-- Provided entries follows --
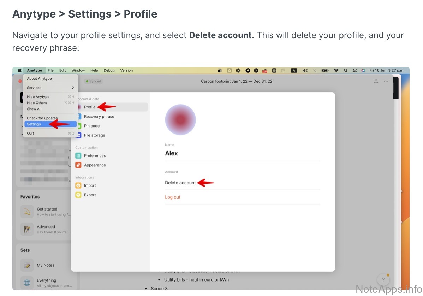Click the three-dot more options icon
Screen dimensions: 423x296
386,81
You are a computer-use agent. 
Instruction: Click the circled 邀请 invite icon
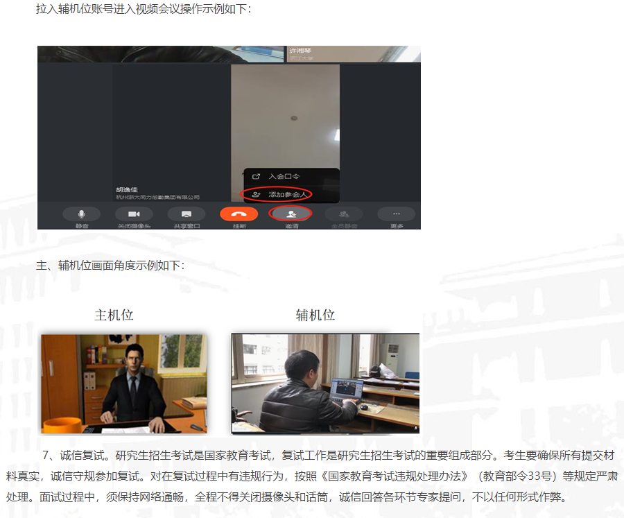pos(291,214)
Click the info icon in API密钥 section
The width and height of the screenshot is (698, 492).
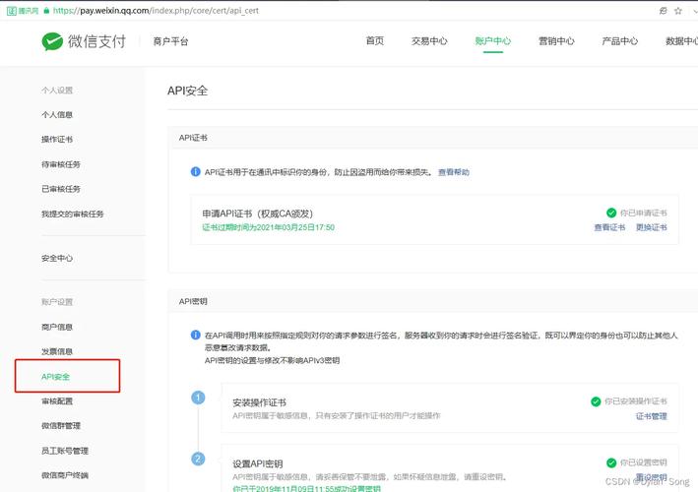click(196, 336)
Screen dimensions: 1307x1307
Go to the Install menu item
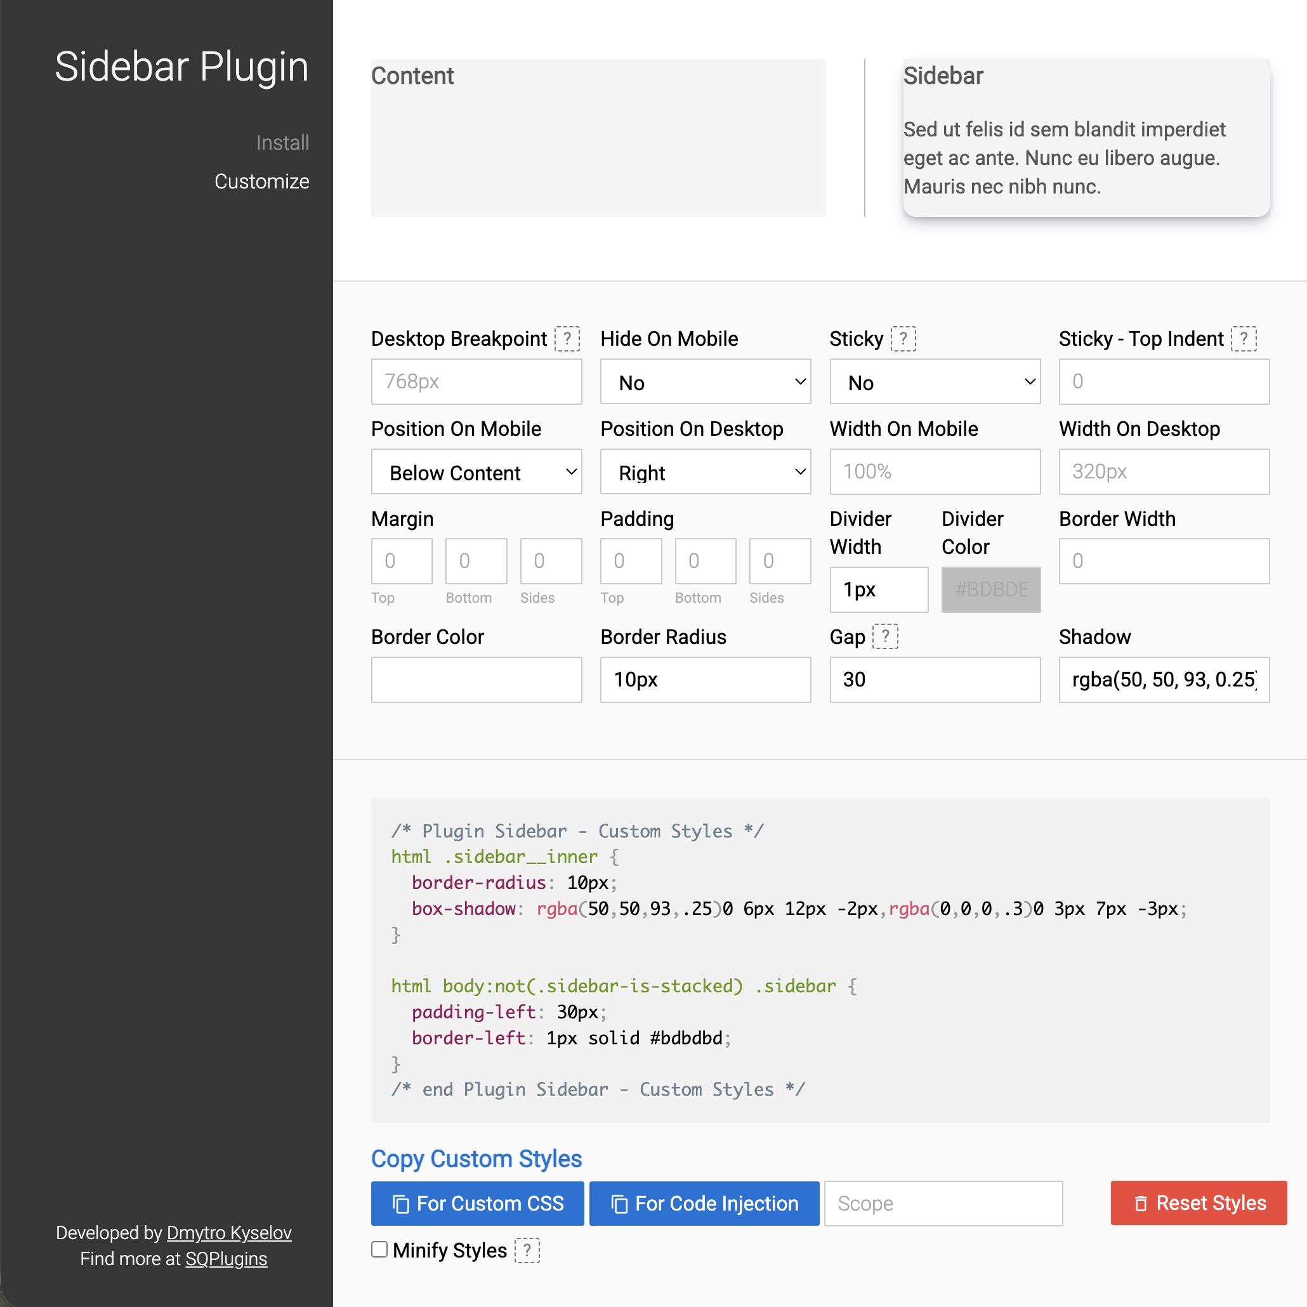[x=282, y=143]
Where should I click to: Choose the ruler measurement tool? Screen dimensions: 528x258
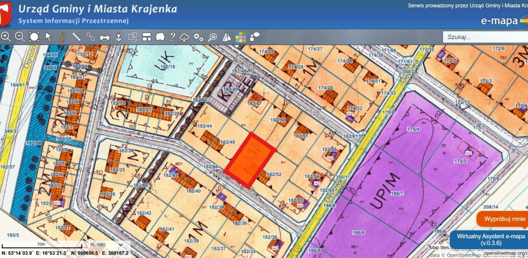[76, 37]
-- Provided entries concluded --
**Exercise**
Leaving out every picture, extract verbatim the lines from the one containing "You are a computer-use agent." through the last line of the listing, inclusive.

**Written answer**
You are a computer-use agent. 
Instruction: Click the circled 邀请 invite icon
pos(291,214)
Click the info icon in API密钥 section
The width and height of the screenshot is (698, 492).
click(196, 336)
Screen dimensions: 1307x1307
Go to the Install menu item
[x=282, y=143]
Where should I click to: Choose the ruler measurement tool? Screen dimensions: 528x258
[76, 37]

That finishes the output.